The vice president also pointed out that programming will not only be produced at Telesur’s Caracas-based studios, but also by correspondents, independent producers, social organizations and national and local channels. Telesur will draw from news bureaus across the continent: Caracas, Mexico City, Washington, Havana, Bogotá, La Paz, Buenos Aires, Brasilia and Montevideo.
CNN en Español’s Crommett said he didn’t want to prejudge Telesur, noting that critics of CNN often jump to the conclusion that his channel has political affiliations. Provea’s Correa said that he didn’t presently foresee “any negative impact” from the new channel. The human rights expert explained that media sponsored by multiple governments was less likely to menace press freedom than a channel funded by one government. “In Europe there’s a channel that is paid for by the European Union,” said Correa. “So, what is the problem?”
Telesur is making a concerted effort to hit as many air waves as possible. Satellite coverage will make the channel available across the Americas and Western Europe.

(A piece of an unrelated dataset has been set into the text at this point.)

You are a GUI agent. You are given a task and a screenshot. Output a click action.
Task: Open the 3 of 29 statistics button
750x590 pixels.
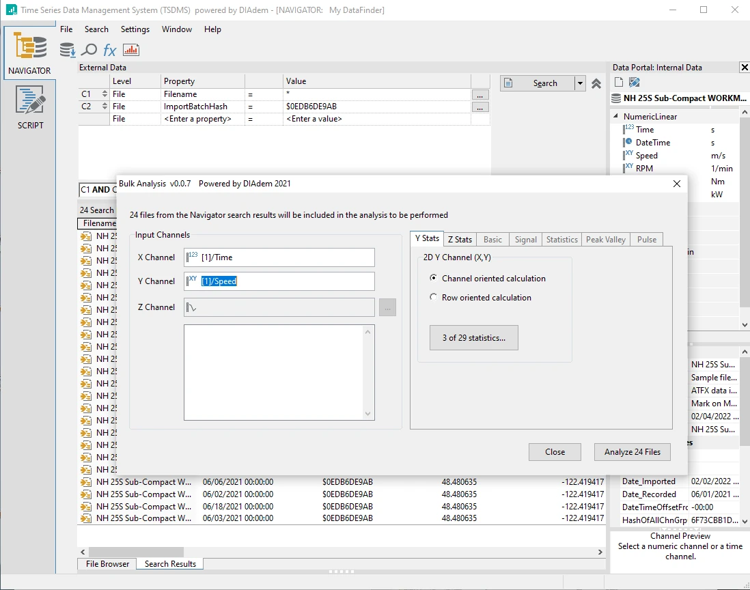click(x=473, y=338)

Telesur is also negotiating with cable companies across Latin America and doing the best it can to bring coverage to the over 50 million Latinos in the United States and Canada. As of late May, over 35 U.S. public and regional television stations, as well as cable stations, had requested to carry the Telesur signal, Aharonian said.
Telesur’s journalists also appear poised to present an image unlike anything on commercial television today. Aharonian said the channel was concerned with the type of education journalists are currently receiving around the globe. In response, Telesur will train its staff at its own workshops, hiring from a pool of Latin Americans who have an understanding of the Telesur project and the different image the channel wants to present. “We want to work with young people, that haven’t been contaminated—in parenthesis—by the commercial media, which has a different form than what we want to be,” Aharonian said.

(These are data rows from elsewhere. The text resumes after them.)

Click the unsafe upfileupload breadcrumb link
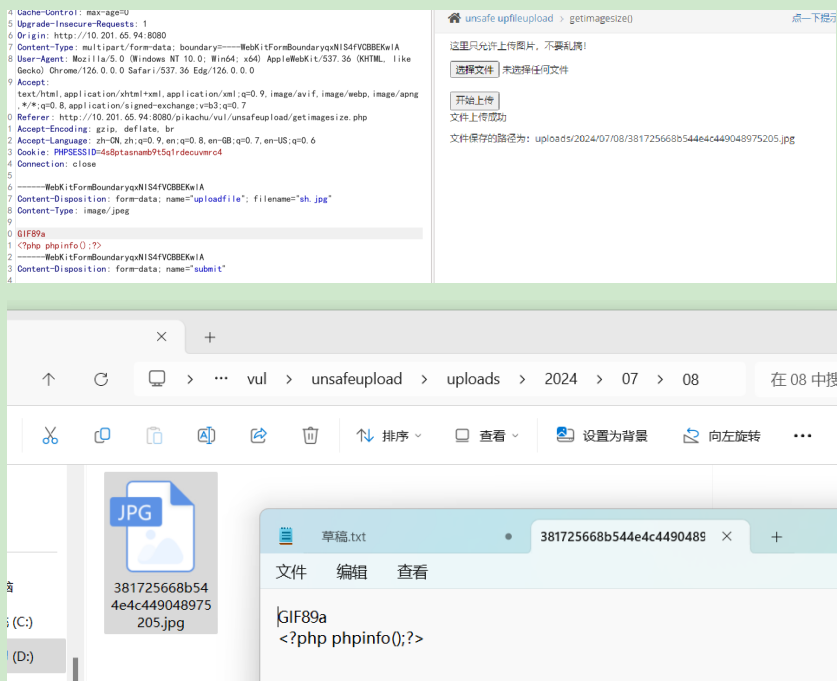Image resolution: width=837 pixels, height=681 pixels. (x=509, y=18)
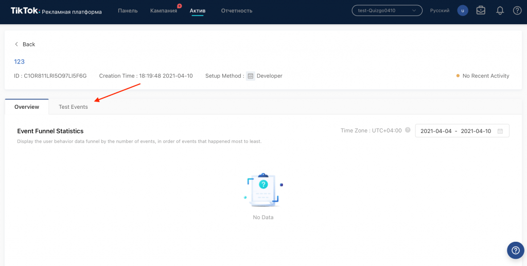Switch to the Test Events tab
The height and width of the screenshot is (266, 527).
(73, 107)
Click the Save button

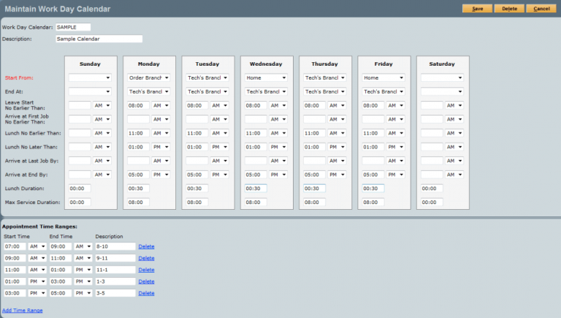[x=477, y=9]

With only a ten-minute trailer and a lot of conjecture, it is difficult to determine at this point what Telesur’s concept of “uncontaminated” is. CNN’s Crommett did give Telesur one piece of advice: he said the station’s decision-making would need to be in the hands of professional journalists for Telesur to be a credible source of information. “I’m much more comfortable knowing that my bosses all the way up the line are all journalists with no agenda other than to try and present the news as best we can,” said Crommett. We will have to wait and see.
JENS ERIK GOULD
Jens Erik Gould is a political, business and entertainment writer and editor who has reported from a dozen countries for media outlets including The New York Times, National Public Radio and Bloomberg News.